* **PASSAGE SHOWN**:
—————
1. During the entrance conference conducted on 9/11/20 at 9:45 AM, a request was made to Staff #1 for a list of COVID-19 positive patients and their room location within the facility. Staff #1 provided a list of COVID-19 positive patients, which included patients under investigation (PUI) for COVID-19.

a. Upon interview, Staff #1 stated that all patients positive and PUI for COVID-19 are housed on unit 2W.

2. During a tour of 2W, conducted on 9/11/20 at 11:37 AM, the following was observed:

a. Patient #6 in Room #210 was identified as being under investigation for COVID-19. There was no isolation sign outside of his/her room indicating that the patient was on droplet precautions, or any other transmission-based precautions.

b. Upon interview at 11:42 AM, Staff #18 confirmed that patients positive for or under investigation for COVID-19, are placed on Airborne and Droplet precautions.
—————
* **DATASET CONTENT**:

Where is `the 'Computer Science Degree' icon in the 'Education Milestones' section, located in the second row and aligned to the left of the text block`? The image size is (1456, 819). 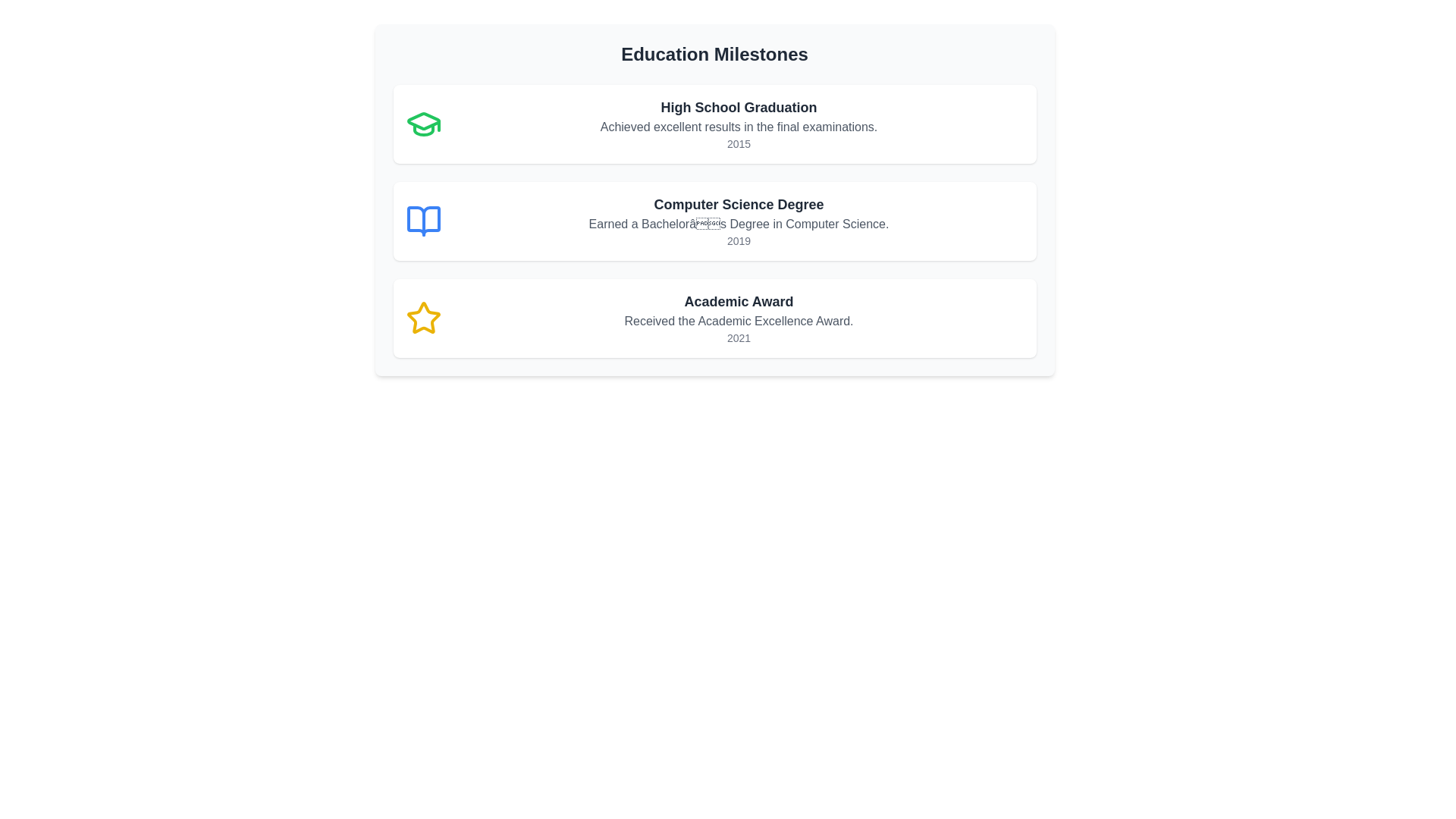
the 'Computer Science Degree' icon in the 'Education Milestones' section, located in the second row and aligned to the left of the text block is located at coordinates (423, 221).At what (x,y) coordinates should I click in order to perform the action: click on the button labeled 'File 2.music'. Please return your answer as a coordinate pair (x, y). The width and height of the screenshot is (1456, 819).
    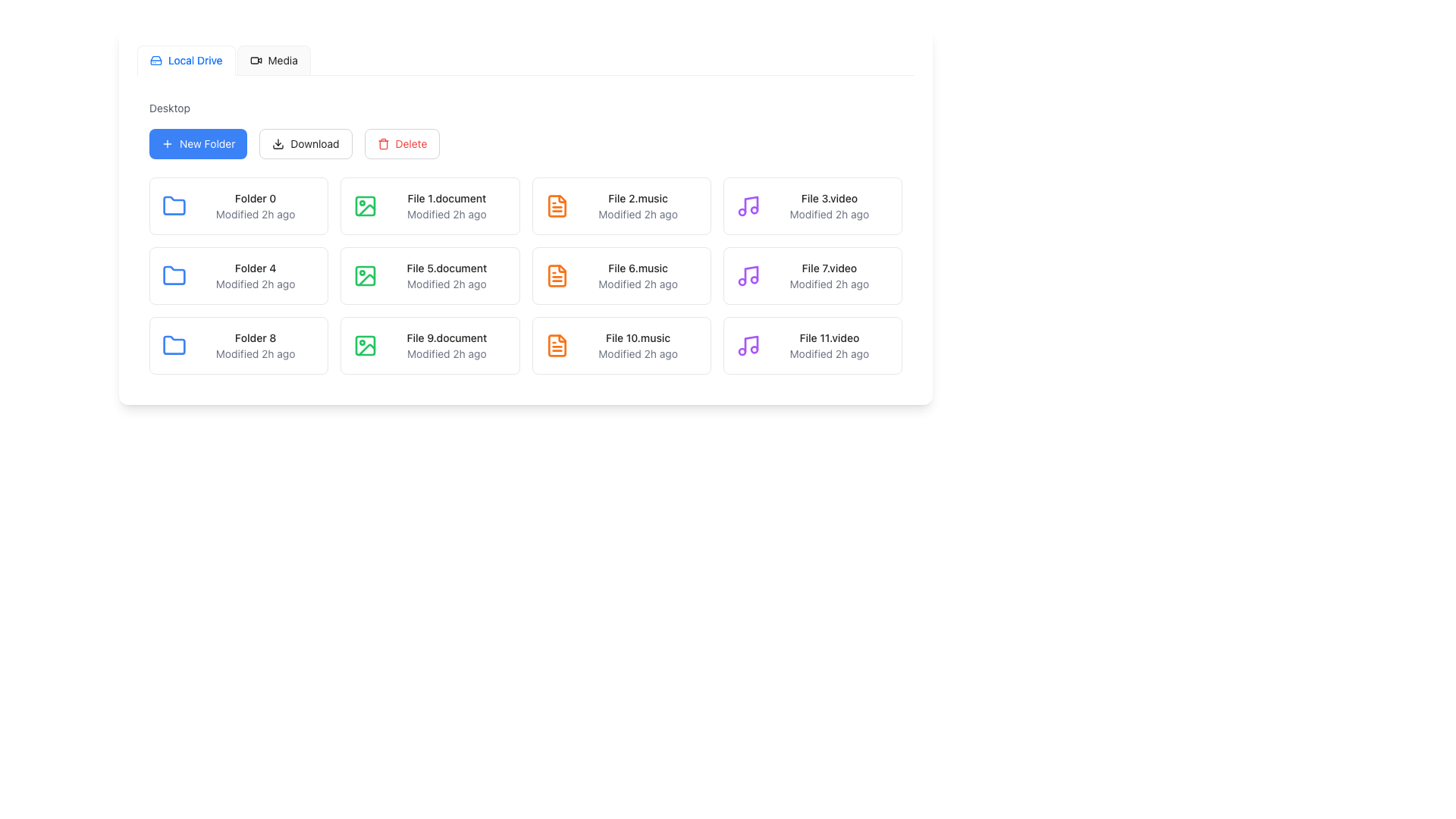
—————
* **WHAT TO WORK ON**: Please carry on the inspection findings on COVID-19 isolation precautions, starting after the last sentence shown.

* **WRITTEN REPLY**:
c. Upon interview at 11:50 AM, Staff #19 stated, "This is a COVID unit so all of our patients are on isolation. We all know to wear PPE."

d. The following rooms lacked signage outside of the rooms indicating the type of isolation required for the patient:

Room #208 - Patient #5 was confirmed positive for COVID-19
Room #210 - Patient #6 was under investigation for COVID-19
Room #211 - Patient #2 was confirmed positive for COVID-19

3. Upon interview at 12:00 PM, Staff #1 confirmed that signs which indicate the type of isolation ordered for the patient, are required to be posted outside of the room, for patients on transmission-based precautions.

4. On 9/11/20, Staff #1 was notified that the above findings resulted in an Immediate Jeopardy (IJ). A copy of the completed IJ template was provided to the facility at 3:15 PM. An acceptable IJ removal plan was received from the facility on 9/14/20.

On 9/23/20, an onsite visit was conducted to assess the facility's compliance with the IJ removal plan. During the onsite visit, the following was conducted: a review of staff education and training, and a tour of Outpatient Services, the Women's Health Center, 2W, 4W, and 5W. The facility was in compliance with the IJ removal plan and the IJ was abated.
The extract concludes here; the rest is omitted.